Adapter cet appartement, dans le plus grand respect du travail du Corbusier, à une vie de famille moderne en imaginant de nouveaux espaces.

Ligne de conduite

Créer un appartement familial, lumineux et pur. Personnaliser les espaces pour que tout le monde trouve sa place.

Mise en oeuvre

Au rez-de-chaussée, la cuisine a été entièrement remise en état, les niches révélées et l’entrée aménagée sur mesure. Les huisseries ont retrouvé une nouvelle jeunesse après un ponçage en profondeur.

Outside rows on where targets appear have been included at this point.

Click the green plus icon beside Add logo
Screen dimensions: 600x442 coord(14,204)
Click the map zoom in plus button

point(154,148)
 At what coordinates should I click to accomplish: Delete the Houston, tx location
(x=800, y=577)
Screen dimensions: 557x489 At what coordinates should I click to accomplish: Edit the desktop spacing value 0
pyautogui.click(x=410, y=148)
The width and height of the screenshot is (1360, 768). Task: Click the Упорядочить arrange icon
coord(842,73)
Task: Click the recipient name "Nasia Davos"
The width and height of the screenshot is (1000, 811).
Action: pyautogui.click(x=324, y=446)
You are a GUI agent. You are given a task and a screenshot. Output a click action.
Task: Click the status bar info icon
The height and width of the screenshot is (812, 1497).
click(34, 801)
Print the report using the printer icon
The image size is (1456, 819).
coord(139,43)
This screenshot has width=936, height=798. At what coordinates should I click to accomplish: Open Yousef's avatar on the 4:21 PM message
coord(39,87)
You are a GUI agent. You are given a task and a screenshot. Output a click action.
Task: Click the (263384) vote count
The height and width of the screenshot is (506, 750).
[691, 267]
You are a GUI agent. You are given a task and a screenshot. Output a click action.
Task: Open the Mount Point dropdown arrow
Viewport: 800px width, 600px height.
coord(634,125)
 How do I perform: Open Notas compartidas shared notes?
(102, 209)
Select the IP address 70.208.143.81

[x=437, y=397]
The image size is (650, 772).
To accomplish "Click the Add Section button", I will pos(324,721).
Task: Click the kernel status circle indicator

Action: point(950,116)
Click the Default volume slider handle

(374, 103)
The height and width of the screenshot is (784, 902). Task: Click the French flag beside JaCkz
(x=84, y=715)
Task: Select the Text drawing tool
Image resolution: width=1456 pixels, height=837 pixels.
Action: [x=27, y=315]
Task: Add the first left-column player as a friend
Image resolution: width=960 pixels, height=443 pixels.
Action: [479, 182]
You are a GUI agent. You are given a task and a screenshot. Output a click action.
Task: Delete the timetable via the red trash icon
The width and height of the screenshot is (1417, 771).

À l’étage, les deux chambres d’enfants ont été recréées en longueur, et la porte coulissante d’origine refaite à l’identique. Les armoires de Charlotte Perriand ont été réhaussées pour créer un univers différent pour chaque fille. Dans la vaste chambre parentale, un bureau/bibliothèque filant apporte un élément graphique. Enfin, une incroyable cave à l’étage a été intégrée à l’appartement, créant ainsi d’un côté un vaste dressing, et de l’autre une buanderie.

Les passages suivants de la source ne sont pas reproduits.